Addressing your question directly ... You are correct. We do expect to see sustained improvements to coverage in the surveyed communities (i.e. unless we have a really bad program). If we go back to the same communities we will see this. The "flaw" or "bias" is that this might lead subsequent surveys to overestimate overall coverage. It also allows the indicator to be "gamed" (e.g. the program could just concentrate on a handful of villages and look great).

We need to avoid the bias due to the observer effect and minimise "gaming" opportunities. The obvious solution is to exclude previously sampled communities from the sample. This is not a good solution because (1) it excludes communities that have benefited from previous surveys and will bias the coverage estimate down, and (2) we'll pretty soon run out of communities to sample. A "nearest neighbour" approach of taking the near neighbours of already sampled communities potentially suffers from a "contamination effect" if the observer effect also has some effect on neighbouring communities. What we need to do is take a sample that is reasonably independent of previous samples. There are a couple of approaches that we could use:

(1) We stick with CSAS but move the grid a bit and / or alter the size of the grid a little.

(2) We use eccentric systematic area sampling. Here we take (e.g.) two communities at random from each quadrat. It is called "eccentric" because there is no requirement to select communities from the centre of the quadrat. Another name for this type of sample is stratified random sampling (the quadrats are the strata and we select communities at random from within each stratum).

You may be able to think of other approaches (if anyone does then PLEASE POST THEM HERE ... even if they are just ideas).

You can do (1) or (2) the next time you do a likelihood survey.

BTW : A good argument in favour of MUAC case-definitions is that it allows SMART type surveys to adhere to the "no service - no survey" principle (i.e. we identify cases at measurement rather than after data-entry) making these types of survey more ethical than they usually are.

I hope this helps.

Saul Guerrero

Director of Nutrition

Technical expert

12 Dec 2011, 16:41

Hi All,

I agree - great question. A couple of thoughts on the alternatives mentioned:

1. Moving the grid: this is nominally a good idea, as it means that we can adapt each wide-area survey to changes that may occur from one investigation to another (e.g. need for finer quadrats to explore spatial variations, more/less resources including time, etc) rather than adopting a standardised approach. I guess the challenge is that the grid is designed in a way that optimises inclusion of programme areas, and any changes could negatively affect this inclusivity or require additional resources (e.g. days) to cater for the new shape of the grid. I would be concerned that users would spend too much time trying to make sure that the grid is “different” from previous ones, rather than, let’s say, coming up with a good Prior, or collecting qualitative data.

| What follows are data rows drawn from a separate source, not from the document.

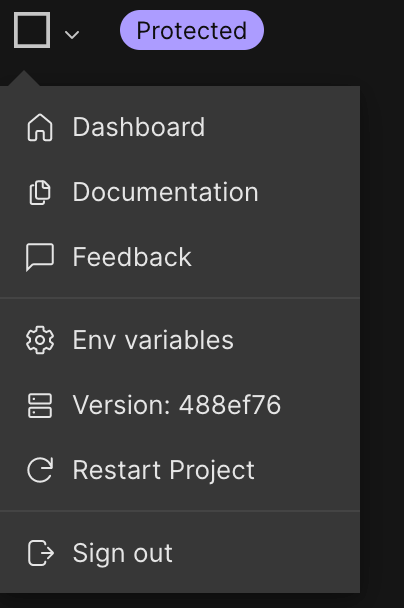
Task: Open Env variables settings
Action: coord(180,340)
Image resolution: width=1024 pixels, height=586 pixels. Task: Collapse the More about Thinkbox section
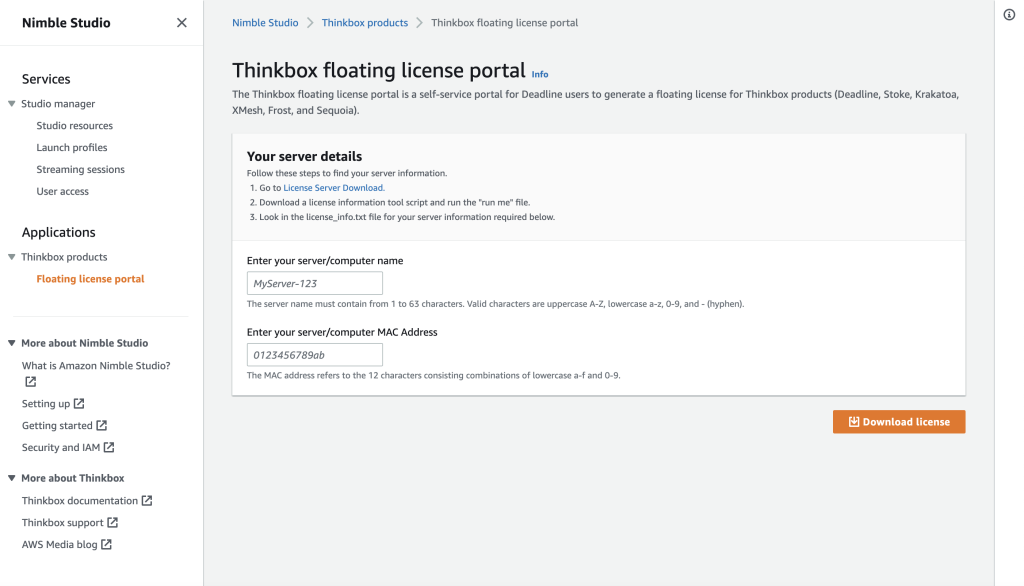point(11,478)
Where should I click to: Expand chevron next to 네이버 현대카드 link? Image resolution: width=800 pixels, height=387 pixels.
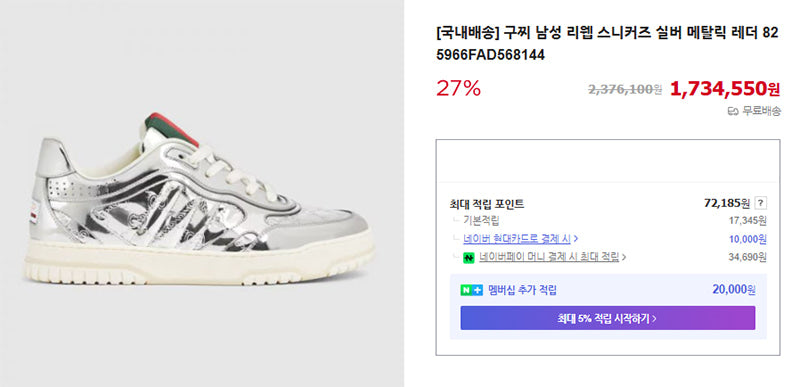[576, 239]
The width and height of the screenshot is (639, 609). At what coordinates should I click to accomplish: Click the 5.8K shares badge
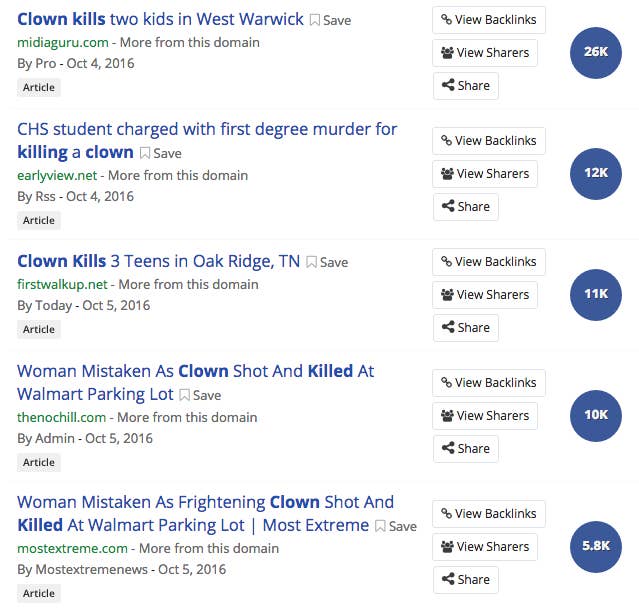595,547
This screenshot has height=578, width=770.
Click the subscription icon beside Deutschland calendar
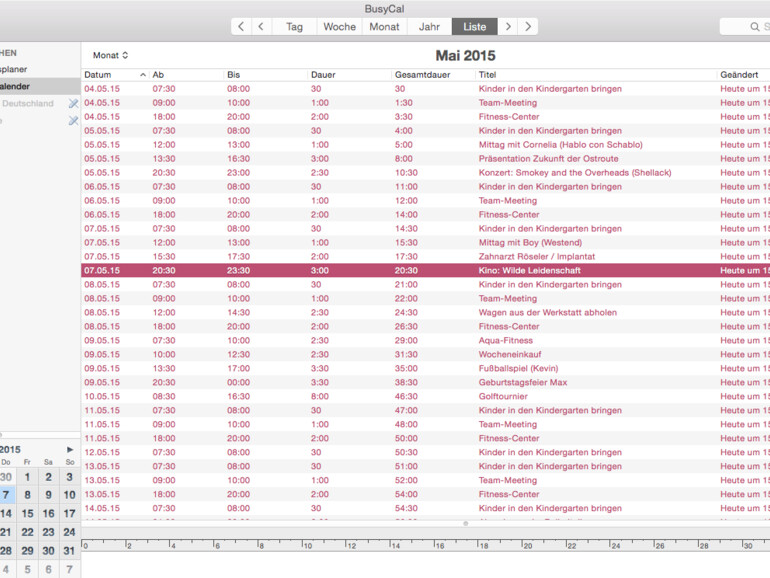coord(73,104)
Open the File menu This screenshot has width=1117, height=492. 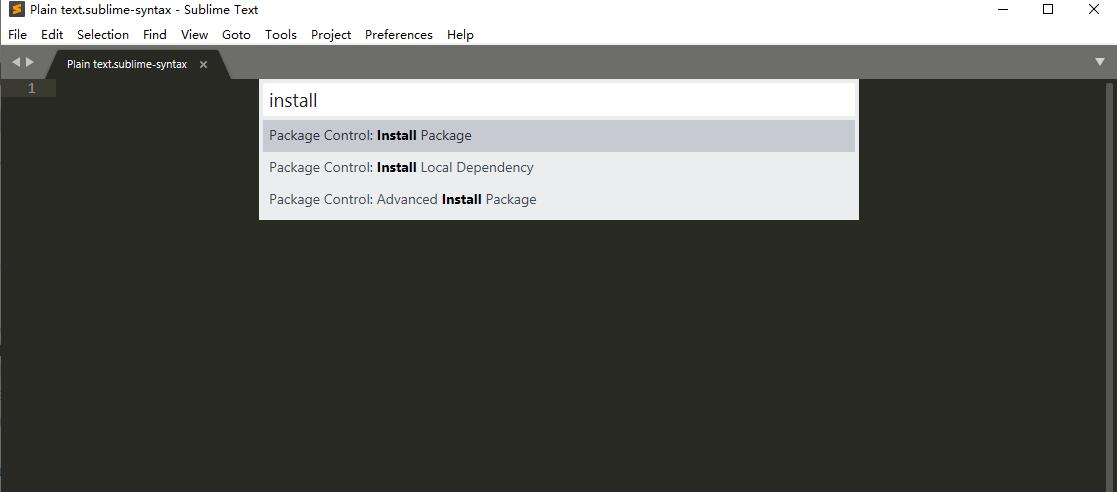17,34

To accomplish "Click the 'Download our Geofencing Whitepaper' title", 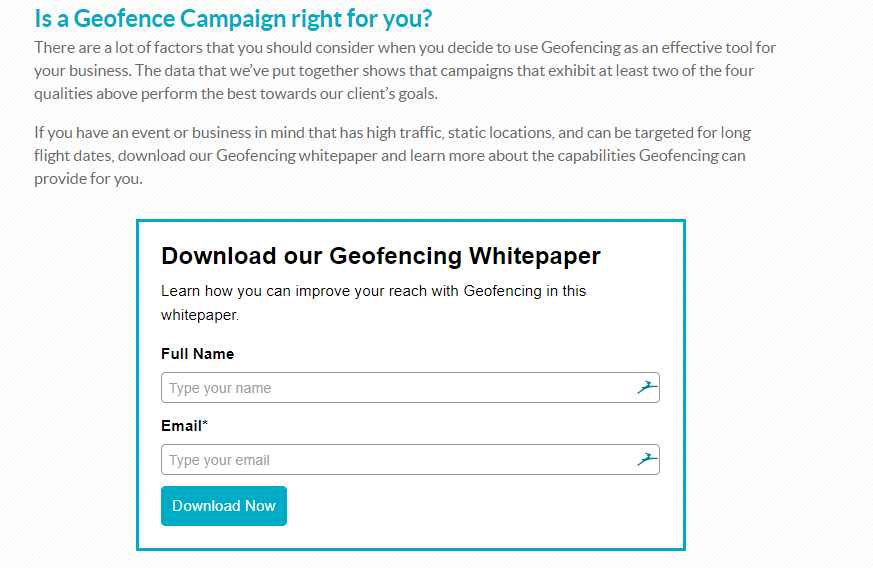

2. Eccentric Sampling: strikes me as a good alternative, but what about the rationale for originally choosing to sample the village closest to the quadrat? Would we lose anything if we change this, or can eccentric sampling (because it uses the quadrat as strata) still yield the same spatial representation? If so, I would be in favour of randomised sampling within quadrats, but I think we would need to provide some guidance on which alternative to use (e.g. first time use village closest to the centre of the quadrat, from then on randomised sampling). I think this would help minimise confusion (for first timers) whilst granting those looking long-term with a solution to avoid feeling like they work with “sentinel sites” (for all the reasons already mentioned).

Just a thought.

Best of luck to you all

Saul

Mark Myatt

Consultant Epideomiologist

Frequent user

12 Dec 2011, 21:12

I think you have it right Saul. The eccentric approach will yield a reasonably even spatial sample and allow for repeated surveys. I think that it might be best to always use this approach. No problem if you've done CSAS in round one. You can use the eccentric approach in subsequent rounds. I think that I should put this in the handbook. What do you think?

Saul Guerrero

Director of Nutrition

Technical expert

12 Dec 2011, 21:29

I think we should certainly include it. When I wrote my last post I initially proposed that we adopt eccentric sampling for ALL surveys (and not just ones being repeated) as this would minimise confusion. So yes, Im all in favour of that.

Ernest Guevarra

Valid International

Technical expert

13 Dec 2011, 09:43

Just 2 comments on the use of the CSAS approach for the stage 3 of SQUEAC and for subsequent SQUEAC surveys.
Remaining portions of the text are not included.